Now, the fact that you’ve commited them to your local repository doesn’t mean your teammates can access the changes. In order to do that, you need to push them to the upstream repository. However, as a rule, you’ll want to start by doing a pull on the upstream to check if they have made any changes, and merge them into your collection first, before pushing.
A typical workflow
Here we’ll show the workflow using the
git command line, but there are lots of other graphical tools available of those who like such things – the terminology should translate to those reasonably well.
In practice, you might start the day by checking if somebody has pushed anything while you weren’t looking:
Then you can start working, and every now and then you might decide to add your changes, first by staging them (with the
add command) and then by committing them with a message:
After doing a few commits, you might want to share your progress with the team. First though, we should pull from them in case anybody else has been busy:
There are a lot more details, but this should be enough to get you started.
Basic concept recap
To recap, the most basic concepts are:
- Repository - a collection of files
- Clone - a copy of another repository, perhaps somewhere on the Internet
- Upstream repository - a repository that your repository is a clone of
- Pull - the action of fetching changes from an upstream repository
- Push - the action of sending your changes to an upstream repository
- Stage - the act of specifying which changes will be included in a commit
- Commit - the act of adding a specific set of changes to a repository
Other uses for version control systems
While the primary use for a version control system, whether it is Git, SVN, or something else entirely, is to keep track of changes made to a set of files, there are a number of other uses that present themselves once you have that kind of repository set up anyway.
A few of them are:
- Continuous Integration (CI) - the automatic execution of a set of validation tests on anything that gets committed, so as to verify that nothing dumb was done. This can be as simple as forbidding code that has a “@nocommit” message somewhere in it, as a personal reminder that work has yet to be done, or as complex as running a whole suite of tests and alerting you if something fails that should be passing.
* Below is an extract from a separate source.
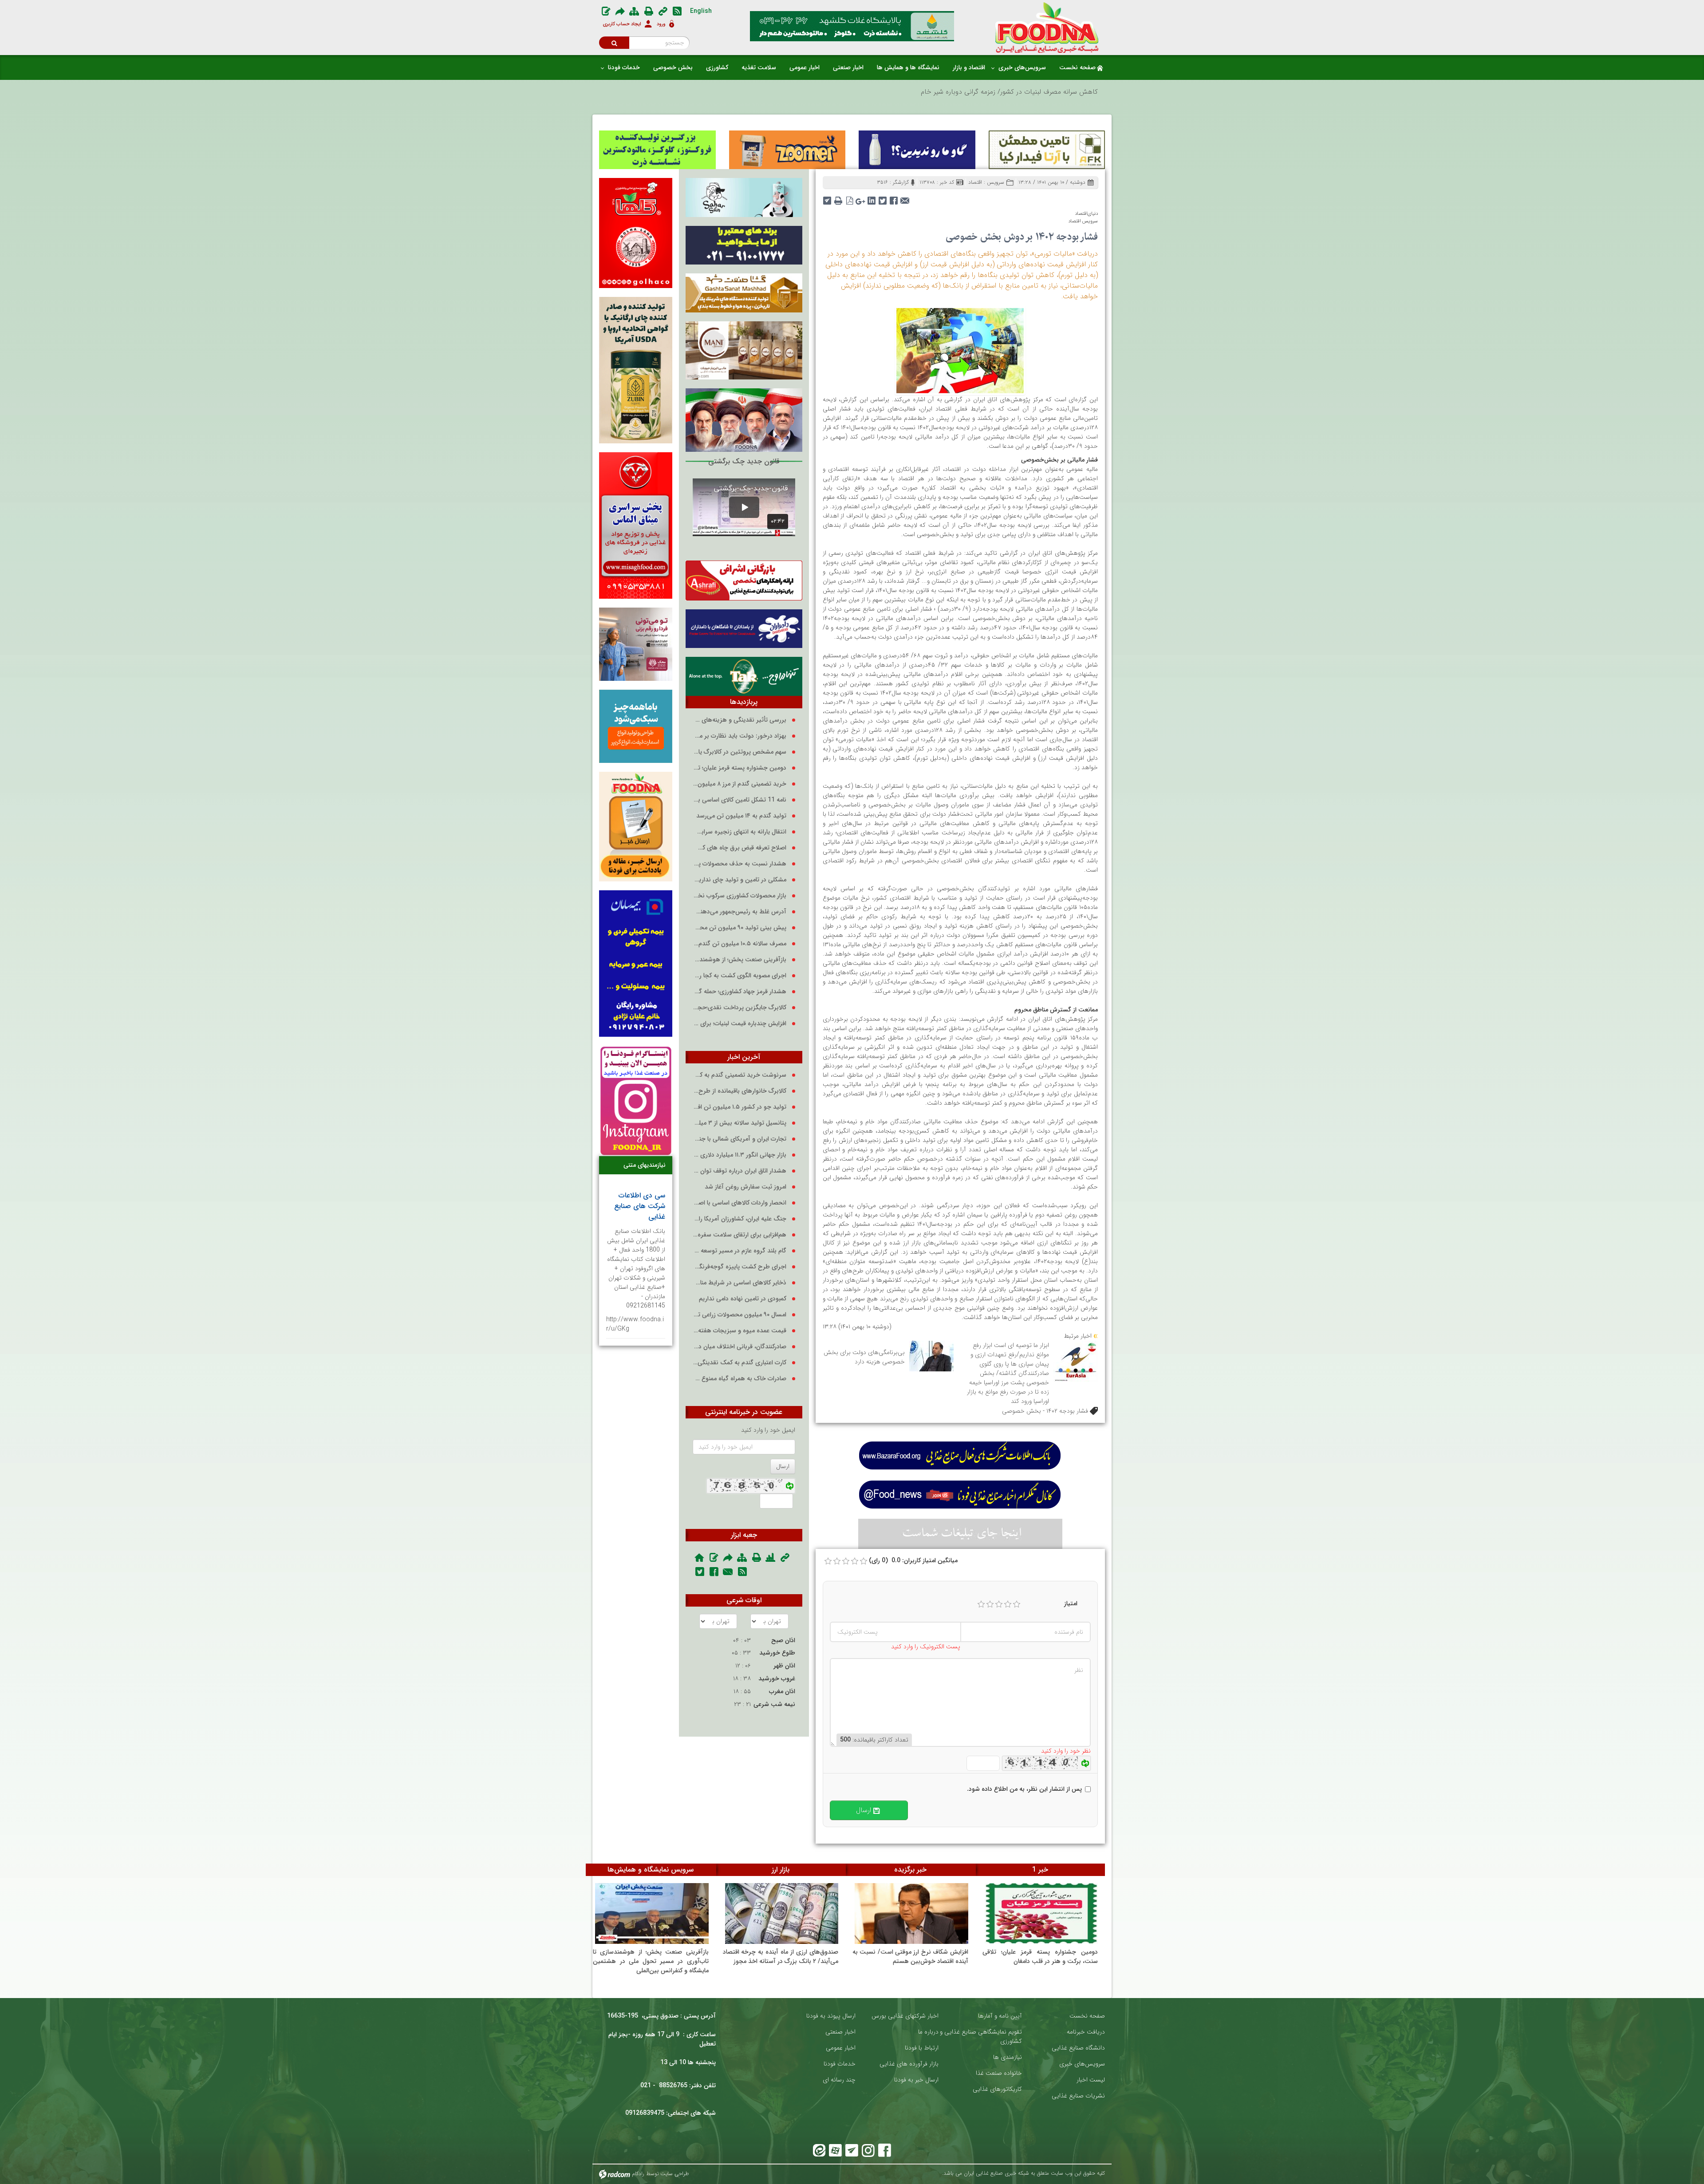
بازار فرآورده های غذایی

- Continuous Delivery (CD) - automatically deploying whatever you have committed to some kind of live service, whether this means updating a website or delivering new features to your users.
- Event hooks - many version control systems support firing certain kinds of events when certain things happen. You can use this to trigger any manner of automation, and can make your repository go from being a collection of text files to being a powerful mechanism for getting your job done.
An example of CI is that I locally enforce the “@nocommit” rule on my code, and for larger projects in the past I have had test servers that pull any new code and run tests on it, and message me about failures. I’m not doing this on any current projects, although I will be setting this up soon for some things.
An example of CD is that my website lives in a Git repository, and on my webserver there is a script that fetches and publishes new versions whenever they become available.
This is not the end
This has not been a technical tutorial, but rather a guided whetting of the appetite. There are lots of good technical tutorials out there. The important thing to understand is that while 90% of the time you’re using a version control system, you’ll be doing the same things again and again – and that’s a good thing. The other 10% of the time is a learning opportunity. Version control systems may sound like a simple thing, but this is a pretty deep rabbit hole to go down if you want to.